Task directions.
Where a line below contains "agent", count it. Reply with the total only.

Raw data.
◇ ◇ ◇ ◇ ◇ ◇ ◇

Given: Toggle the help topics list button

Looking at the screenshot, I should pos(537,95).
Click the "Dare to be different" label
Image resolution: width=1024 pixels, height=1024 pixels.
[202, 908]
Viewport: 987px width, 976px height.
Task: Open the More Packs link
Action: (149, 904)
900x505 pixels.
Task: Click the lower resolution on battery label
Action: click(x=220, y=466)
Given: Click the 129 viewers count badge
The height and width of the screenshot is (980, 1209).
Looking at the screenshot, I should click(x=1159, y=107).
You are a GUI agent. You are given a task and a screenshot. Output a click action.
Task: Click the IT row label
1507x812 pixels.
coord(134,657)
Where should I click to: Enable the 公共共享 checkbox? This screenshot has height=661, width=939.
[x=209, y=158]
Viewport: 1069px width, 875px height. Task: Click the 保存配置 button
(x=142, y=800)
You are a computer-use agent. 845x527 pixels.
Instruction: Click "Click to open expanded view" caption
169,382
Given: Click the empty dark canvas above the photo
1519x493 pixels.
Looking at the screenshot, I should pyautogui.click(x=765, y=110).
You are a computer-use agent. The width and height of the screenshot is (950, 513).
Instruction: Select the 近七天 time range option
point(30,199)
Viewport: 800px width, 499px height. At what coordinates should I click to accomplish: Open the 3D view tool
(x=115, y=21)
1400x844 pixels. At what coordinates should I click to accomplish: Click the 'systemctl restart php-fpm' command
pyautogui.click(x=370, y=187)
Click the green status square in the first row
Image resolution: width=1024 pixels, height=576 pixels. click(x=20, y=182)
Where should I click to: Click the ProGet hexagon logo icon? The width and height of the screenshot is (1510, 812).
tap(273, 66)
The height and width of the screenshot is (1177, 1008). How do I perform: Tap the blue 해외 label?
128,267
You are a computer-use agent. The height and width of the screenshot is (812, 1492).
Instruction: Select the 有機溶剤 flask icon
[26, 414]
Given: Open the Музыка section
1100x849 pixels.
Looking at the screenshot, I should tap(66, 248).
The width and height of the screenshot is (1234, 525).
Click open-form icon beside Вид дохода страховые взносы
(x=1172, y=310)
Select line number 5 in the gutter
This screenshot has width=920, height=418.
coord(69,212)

◇ ◇ ◇ ◇ ◇ ◇ ◇

Result of this task.
4